Pixel coordinate grounding data
☆ ☆ ☆ ☆
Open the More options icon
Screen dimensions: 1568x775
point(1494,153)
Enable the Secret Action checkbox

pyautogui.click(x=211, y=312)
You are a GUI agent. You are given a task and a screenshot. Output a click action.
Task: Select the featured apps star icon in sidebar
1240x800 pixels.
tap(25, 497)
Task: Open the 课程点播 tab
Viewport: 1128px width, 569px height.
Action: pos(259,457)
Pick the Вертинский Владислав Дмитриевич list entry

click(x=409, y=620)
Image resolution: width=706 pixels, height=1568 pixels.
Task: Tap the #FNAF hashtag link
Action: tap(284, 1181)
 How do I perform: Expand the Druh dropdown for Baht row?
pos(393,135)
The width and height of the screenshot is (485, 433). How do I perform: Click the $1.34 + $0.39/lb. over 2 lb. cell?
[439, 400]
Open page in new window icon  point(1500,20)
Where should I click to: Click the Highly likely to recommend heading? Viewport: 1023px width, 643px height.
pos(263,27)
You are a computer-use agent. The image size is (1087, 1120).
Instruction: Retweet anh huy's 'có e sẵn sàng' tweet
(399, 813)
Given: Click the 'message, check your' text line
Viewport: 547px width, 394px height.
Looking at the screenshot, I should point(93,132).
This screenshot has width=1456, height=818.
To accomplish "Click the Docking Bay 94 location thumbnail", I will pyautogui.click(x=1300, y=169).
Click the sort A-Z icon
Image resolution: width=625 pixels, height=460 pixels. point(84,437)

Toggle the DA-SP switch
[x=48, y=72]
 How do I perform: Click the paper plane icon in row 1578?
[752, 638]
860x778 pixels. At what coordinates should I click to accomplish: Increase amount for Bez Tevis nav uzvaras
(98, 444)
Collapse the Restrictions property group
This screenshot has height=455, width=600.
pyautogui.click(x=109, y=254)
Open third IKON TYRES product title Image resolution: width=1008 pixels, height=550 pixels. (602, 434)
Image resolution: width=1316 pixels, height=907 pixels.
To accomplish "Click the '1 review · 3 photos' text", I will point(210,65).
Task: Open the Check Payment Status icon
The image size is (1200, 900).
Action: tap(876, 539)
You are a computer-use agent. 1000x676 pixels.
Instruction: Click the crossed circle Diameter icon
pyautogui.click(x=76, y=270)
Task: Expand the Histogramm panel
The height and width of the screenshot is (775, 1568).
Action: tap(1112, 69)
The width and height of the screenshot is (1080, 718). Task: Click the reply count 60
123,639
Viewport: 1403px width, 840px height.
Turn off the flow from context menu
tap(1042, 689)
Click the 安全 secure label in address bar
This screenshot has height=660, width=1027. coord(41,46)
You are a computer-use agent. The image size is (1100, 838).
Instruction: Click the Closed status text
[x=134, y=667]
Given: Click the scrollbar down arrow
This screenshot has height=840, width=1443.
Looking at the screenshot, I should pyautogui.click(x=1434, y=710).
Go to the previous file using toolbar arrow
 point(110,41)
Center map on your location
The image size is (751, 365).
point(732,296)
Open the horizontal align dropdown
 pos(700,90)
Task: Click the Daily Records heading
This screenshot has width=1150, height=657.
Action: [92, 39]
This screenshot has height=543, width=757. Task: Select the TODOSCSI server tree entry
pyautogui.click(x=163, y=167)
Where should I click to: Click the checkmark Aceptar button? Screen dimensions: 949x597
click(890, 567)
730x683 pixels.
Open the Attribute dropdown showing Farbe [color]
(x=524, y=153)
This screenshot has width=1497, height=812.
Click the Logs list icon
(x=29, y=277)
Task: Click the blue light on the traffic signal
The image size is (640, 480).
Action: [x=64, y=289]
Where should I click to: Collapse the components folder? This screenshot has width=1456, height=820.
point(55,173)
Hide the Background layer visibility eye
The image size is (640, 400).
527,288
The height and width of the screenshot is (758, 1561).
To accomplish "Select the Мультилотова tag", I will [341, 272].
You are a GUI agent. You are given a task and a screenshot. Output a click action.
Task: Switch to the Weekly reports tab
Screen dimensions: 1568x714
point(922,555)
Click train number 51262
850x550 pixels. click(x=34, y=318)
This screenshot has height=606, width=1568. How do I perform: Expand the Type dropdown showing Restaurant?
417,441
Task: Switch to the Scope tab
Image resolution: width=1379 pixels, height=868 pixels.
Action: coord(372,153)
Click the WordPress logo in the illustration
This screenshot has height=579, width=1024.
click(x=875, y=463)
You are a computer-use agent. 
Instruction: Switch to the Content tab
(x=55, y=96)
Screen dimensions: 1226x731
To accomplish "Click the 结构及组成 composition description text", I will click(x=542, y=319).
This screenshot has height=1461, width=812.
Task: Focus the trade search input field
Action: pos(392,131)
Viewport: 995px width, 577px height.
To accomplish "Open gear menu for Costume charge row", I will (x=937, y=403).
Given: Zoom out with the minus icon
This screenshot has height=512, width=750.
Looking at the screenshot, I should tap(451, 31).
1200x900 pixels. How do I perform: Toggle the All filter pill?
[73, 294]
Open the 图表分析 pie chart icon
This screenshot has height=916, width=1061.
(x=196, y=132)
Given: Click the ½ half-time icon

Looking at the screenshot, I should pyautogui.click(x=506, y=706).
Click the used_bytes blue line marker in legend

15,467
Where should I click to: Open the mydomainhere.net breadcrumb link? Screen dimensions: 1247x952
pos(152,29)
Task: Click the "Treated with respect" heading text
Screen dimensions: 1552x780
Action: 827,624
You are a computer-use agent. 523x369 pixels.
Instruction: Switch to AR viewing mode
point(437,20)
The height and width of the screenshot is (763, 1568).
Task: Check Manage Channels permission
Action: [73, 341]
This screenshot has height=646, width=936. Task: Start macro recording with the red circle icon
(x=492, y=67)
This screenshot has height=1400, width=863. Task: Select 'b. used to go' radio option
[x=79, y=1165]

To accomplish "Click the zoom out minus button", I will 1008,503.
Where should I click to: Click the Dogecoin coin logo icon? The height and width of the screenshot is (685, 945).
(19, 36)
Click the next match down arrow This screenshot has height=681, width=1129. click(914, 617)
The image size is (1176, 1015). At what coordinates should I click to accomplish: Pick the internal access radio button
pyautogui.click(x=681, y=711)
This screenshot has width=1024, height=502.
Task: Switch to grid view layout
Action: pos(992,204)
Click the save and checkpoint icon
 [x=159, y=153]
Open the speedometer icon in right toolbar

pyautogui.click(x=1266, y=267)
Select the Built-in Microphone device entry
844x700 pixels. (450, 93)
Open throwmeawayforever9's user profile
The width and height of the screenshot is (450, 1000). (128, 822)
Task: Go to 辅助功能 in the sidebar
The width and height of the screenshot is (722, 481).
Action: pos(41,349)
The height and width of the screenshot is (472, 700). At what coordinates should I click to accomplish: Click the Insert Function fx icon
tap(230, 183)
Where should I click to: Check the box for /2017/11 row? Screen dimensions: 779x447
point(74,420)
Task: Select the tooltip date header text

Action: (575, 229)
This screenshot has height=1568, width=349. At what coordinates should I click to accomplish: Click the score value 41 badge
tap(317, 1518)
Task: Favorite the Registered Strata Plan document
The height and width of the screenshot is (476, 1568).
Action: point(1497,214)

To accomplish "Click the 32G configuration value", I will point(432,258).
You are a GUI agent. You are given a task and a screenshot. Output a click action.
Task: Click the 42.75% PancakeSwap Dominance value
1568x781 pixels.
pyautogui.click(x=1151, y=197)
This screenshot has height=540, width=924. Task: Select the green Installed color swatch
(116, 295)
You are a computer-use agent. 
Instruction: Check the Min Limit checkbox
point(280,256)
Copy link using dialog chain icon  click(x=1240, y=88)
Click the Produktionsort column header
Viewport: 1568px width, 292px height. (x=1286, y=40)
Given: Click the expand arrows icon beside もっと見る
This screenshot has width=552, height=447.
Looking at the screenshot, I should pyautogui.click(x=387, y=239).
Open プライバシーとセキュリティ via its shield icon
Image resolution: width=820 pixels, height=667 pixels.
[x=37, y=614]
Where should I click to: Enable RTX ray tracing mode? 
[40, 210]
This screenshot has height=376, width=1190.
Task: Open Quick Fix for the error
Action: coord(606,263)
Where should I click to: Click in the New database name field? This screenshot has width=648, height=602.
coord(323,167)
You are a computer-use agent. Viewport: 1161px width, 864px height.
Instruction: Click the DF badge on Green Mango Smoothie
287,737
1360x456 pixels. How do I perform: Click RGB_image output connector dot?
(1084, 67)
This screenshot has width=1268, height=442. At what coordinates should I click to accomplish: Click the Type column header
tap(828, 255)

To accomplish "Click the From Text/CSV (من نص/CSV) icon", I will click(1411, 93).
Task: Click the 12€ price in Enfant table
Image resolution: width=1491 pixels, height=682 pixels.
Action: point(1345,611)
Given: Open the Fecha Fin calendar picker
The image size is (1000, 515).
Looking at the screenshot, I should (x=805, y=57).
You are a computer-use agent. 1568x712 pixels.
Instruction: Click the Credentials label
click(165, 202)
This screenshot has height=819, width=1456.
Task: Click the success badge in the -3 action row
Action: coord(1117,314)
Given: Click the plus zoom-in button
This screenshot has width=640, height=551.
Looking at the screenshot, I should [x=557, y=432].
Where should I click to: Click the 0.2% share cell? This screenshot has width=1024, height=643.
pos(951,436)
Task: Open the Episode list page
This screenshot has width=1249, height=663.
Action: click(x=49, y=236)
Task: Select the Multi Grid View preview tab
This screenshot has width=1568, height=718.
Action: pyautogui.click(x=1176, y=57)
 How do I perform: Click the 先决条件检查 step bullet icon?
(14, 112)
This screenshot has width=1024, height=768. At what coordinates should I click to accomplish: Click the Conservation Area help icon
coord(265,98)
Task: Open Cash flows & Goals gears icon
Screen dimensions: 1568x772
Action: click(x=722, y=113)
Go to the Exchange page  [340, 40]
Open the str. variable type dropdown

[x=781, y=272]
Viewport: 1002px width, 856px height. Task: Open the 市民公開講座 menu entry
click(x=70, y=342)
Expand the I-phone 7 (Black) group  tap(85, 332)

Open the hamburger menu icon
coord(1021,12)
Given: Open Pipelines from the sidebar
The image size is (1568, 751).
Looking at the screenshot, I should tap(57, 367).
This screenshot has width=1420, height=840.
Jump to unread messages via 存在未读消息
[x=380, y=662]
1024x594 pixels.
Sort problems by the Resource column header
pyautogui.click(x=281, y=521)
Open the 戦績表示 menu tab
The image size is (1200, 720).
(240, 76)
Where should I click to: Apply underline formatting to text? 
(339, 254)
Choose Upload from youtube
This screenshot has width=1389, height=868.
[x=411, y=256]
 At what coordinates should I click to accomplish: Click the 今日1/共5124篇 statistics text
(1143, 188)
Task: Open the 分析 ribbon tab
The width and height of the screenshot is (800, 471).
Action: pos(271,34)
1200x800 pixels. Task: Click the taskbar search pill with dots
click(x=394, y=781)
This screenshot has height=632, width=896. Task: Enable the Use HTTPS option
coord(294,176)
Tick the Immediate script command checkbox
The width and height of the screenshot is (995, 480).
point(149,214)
☆ ☆ ☆ ☆
◆ Task description
Set down exactly the lines of the data above, beginning with the line that has "This screenshot has width=1268, height=442." and ending with the line that has "Given: Open the Fecha Fin calendar picker", and no others.

◆ Reply
This screenshot has width=1268, height=442. At what coordinates should I click to accomplish: Click the Type column header
tap(828, 255)

To accomplish "Click the From Text/CSV (من نص/CSV) icon", I will click(1411, 93).
Task: Click the 12€ price in Enfant table
Image resolution: width=1491 pixels, height=682 pixels.
Action: point(1345,611)
Given: Open the Fecha Fin calendar picker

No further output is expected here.